From: Tomas Vondra <tomas(dot)vondra(at)2ndquadrant(dot)com>
To: Dilip Kumar <dilipbalaut(at)gmail(dot)com>, Robert Haas <robertmhaas(at)gmail(dot)com>
Cc: Amit Kapila <amit(dot)kapila16(at)gmail(dot)com>, Andres Freund <andres(at)anarazel(dot)de>, pgsql-hackers <pgsql-hackers(at)postgresql(dot)org>
Subject: Re: Speed up Clog Access by increasing CLOG buffers
Date: 2016-09-17 01:24:33
Message-ID: 3bb2699f-fe51-7419-b42b-9ad5bfd0d506@2ndquadrant.com
Views: Raw Message | Whole Thread | Download mbox | Resend email
Thread:
Lists: pgsql-hackers

On 09/14/2016 06:04 PM, Dilip Kumar wrote:
> On Wed, Sep 14, 2016 at 8:59 PM, Robert Haas <robertmhaas(at)gmail(dot)com> wrote:
>> Sure, but you're testing at *really* high client counts here. Almost
>> nobody is going to benefit from a 5% improvement at 256 clients.
>
> I agree with your point, but here we need to consider one more thing,
> that on head we are gaining ~30% with both the approaches.
>
> So for comparing these two patches we can consider..
>
> A. Other workloads (one can be as below)
> -> Load on CLogControlLock at commit (exclusive mode) + Load on
> CLogControlLock at Transaction status (shared mode).
> I think we can mix (savepoint + updates)
>
> B. Simplicity of the patch (if both are performing almost equal in all
> practical scenarios).
>
> C. Bases on algorithm whichever seems winner.
>
> I will try to test these patches with other workloads...
>
>> You
>> need to test 64 clients and 32 clients and 16 clients and 8 clients
>> and see what happens there. Those cases are a lot more likely than
>> these stratospheric client counts.
>
> I tested with 64 clients as well..
> 1. On head we are gaining ~15% with both the patches.
> 2. But group lock vs granular lock is almost same.
>

I've been doing some testing too, but I haven't managed to measure any
significant difference between master and any of the patches. Not sure
why, I've repeated the test from scratch to make sure I haven't done
anything stupid, but I got the same results (which is one of the main
reasons why the testing took me so long).

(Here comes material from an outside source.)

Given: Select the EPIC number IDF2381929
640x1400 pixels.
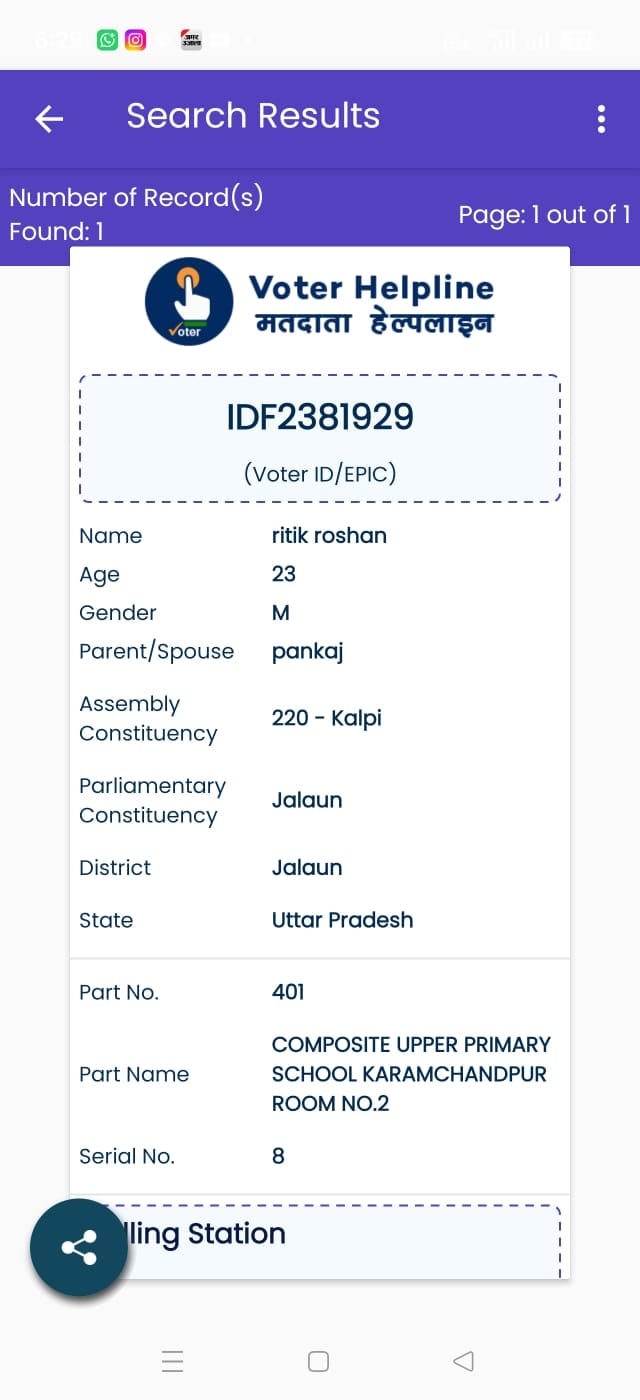Looking at the screenshot, I should pos(320,417).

Attached is an archive with a script running the benchmark (including
SQL scripts generating the data and custom transaction for pgbench), and
results in a CSV format.

The benchmark is fairly simple - for each case (master + 3 different
patches) we do 10 runs, 5 minutes each, for 32, 64, 128 and 192 clients
(the machine has 32 physical cores).

The transaction is using a single unlogged table initialized like this:

create unlogged table t(id int, val int);
insert into t select i, i from generate_series(1,100000) s(i);
vacuum t;
create index on t(id);

(I've also ran it with 100M rows, called "large" in the results), and
pgbench is running this transaction:

\set id random(1, 100000)

BEGIN;
UPDATE t SET val = val + 1 WHERE id = :id;
SAVEPOINT s1;
UPDATE t SET val = val + 1 WHERE id = :id;
SAVEPOINT s2;
UPDATE t SET val = val + 1 WHERE id = :id;
SAVEPOINT s3;
UPDATE t SET val = val + 1 WHERE id = :id;
SAVEPOINT s4;
UPDATE t SET val = val + 1 WHERE id = :id;
SAVEPOINT s5;
UPDATE t SET val = val + 1 WHERE id = :id;
SAVEPOINT s6;
UPDATE t SET val = val + 1 WHERE id = :id;
SAVEPOINT s7;
UPDATE t SET val = val + 1 WHERE id = :id;
SAVEPOINT s8;
COMMIT;

So 8 simple UPDATEs interleaved by savepoints. The benchmark was running
on a machine with 256GB of RAM, 32 cores (4x E5-4620) and a fairly large
SSD array. I'd done some basic tuning on the system, most importantly:

effective_io_concurrency = 32
work_mem = 512MB
maintenance_work_mem = 512MB
max_connections = 300
checkpoint_completion_target = 0.9
checkpoint_timeout = 3600
max_wal_size = 128GB
min_wal_size = 16GB
shared_buffers = 16GB

Although most of the changes probably does not matter much for unlogged
tables (I planned to see how this affects regular tables, but as I see
no difference for unlogged ones, I haven't done that yet).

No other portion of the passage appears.